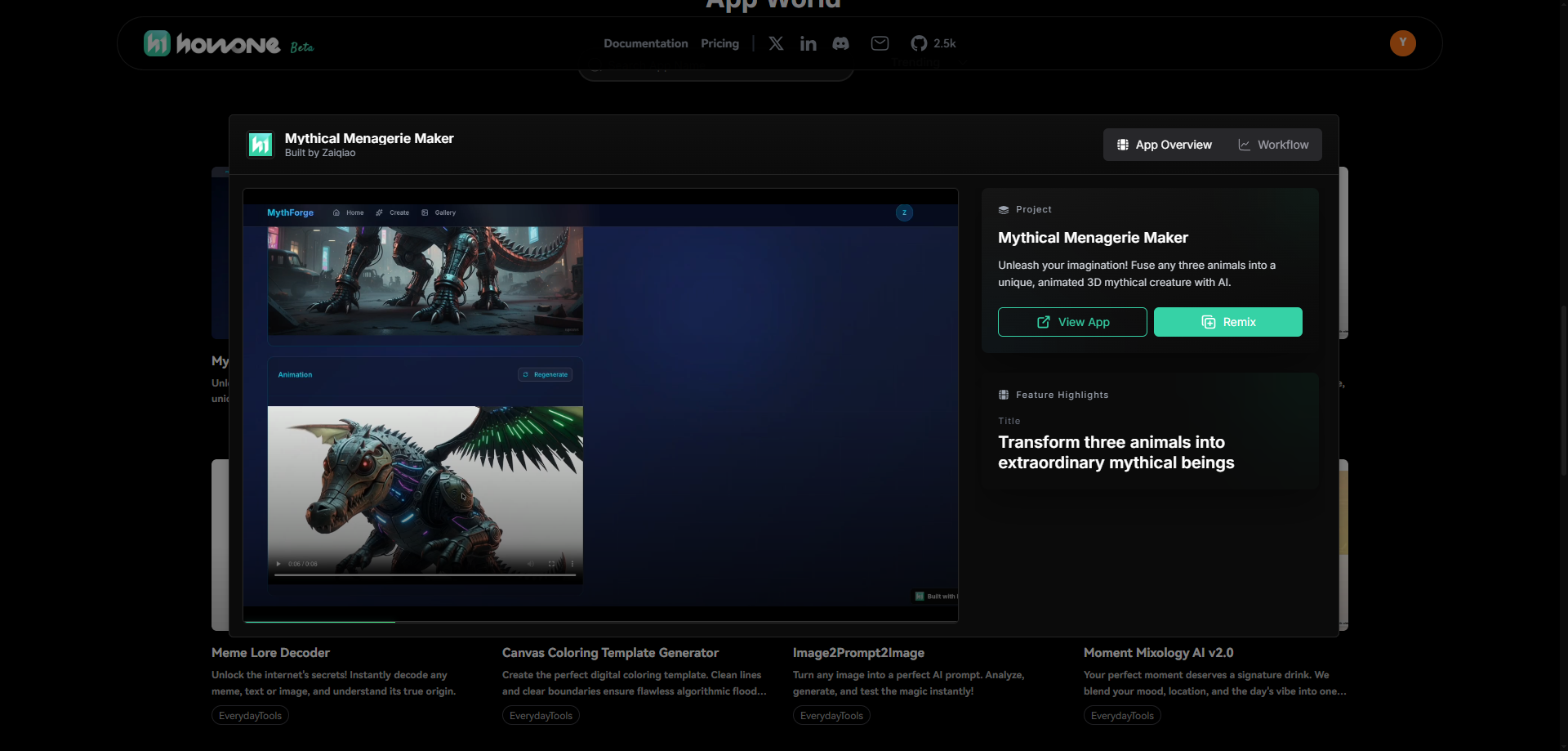Open the X (Twitter) social link
This screenshot has width=1568, height=751.
pos(776,43)
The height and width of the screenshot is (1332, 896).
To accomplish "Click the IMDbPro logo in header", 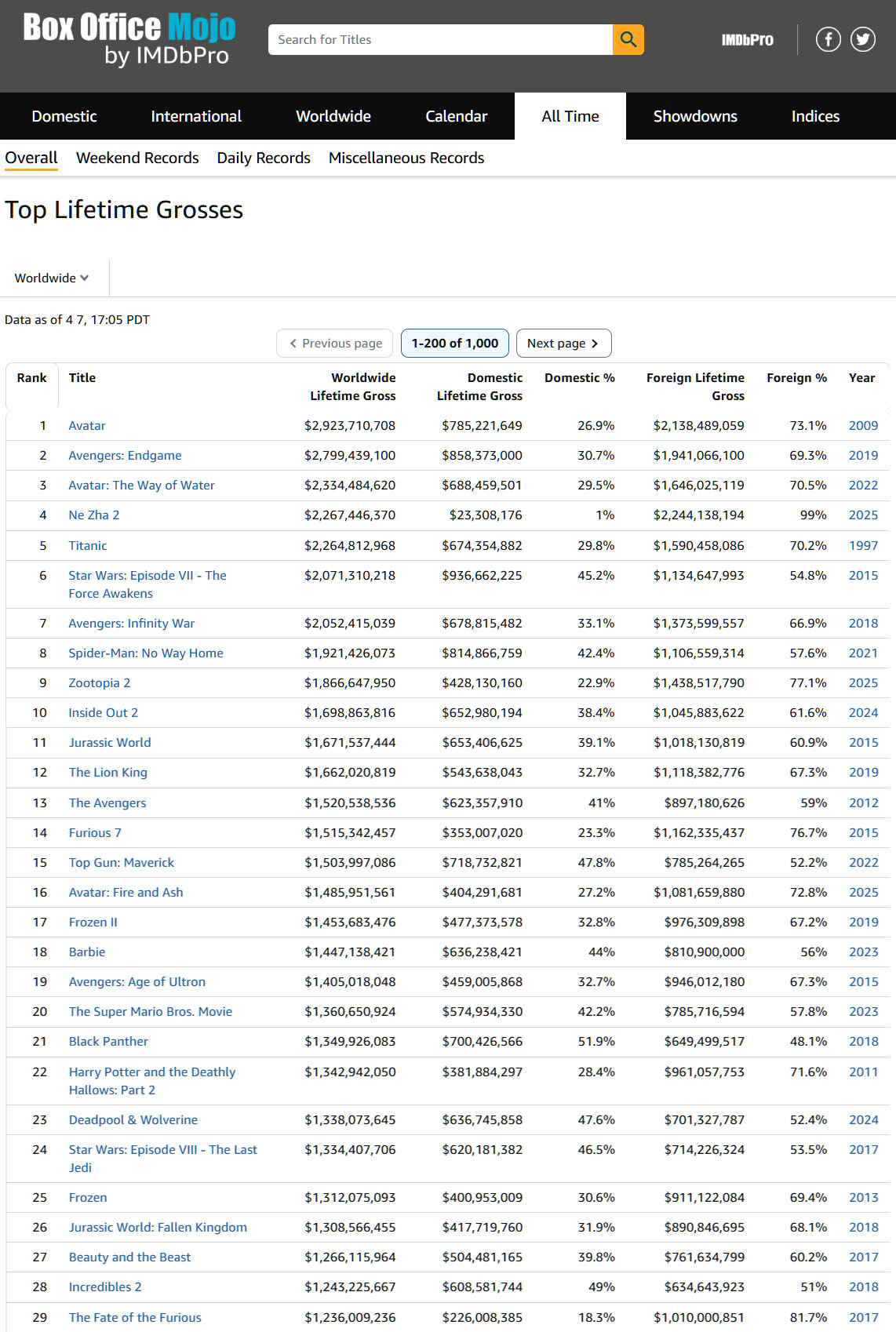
####
▶ [EXERCISE DIRECTIONS]: Turn the records above into a numbered list with one line per item, skipping any blank lines and leaving out the pictures.

▶ [SOLUTION BELOW]:
1. Open the X (Twitter) social link
2. This screenshot has width=1568, height=751.
3. pos(776,43)
4. The height and width of the screenshot is (1332, 896).
5. To accomplish "Click the IMDbPro logo in header", 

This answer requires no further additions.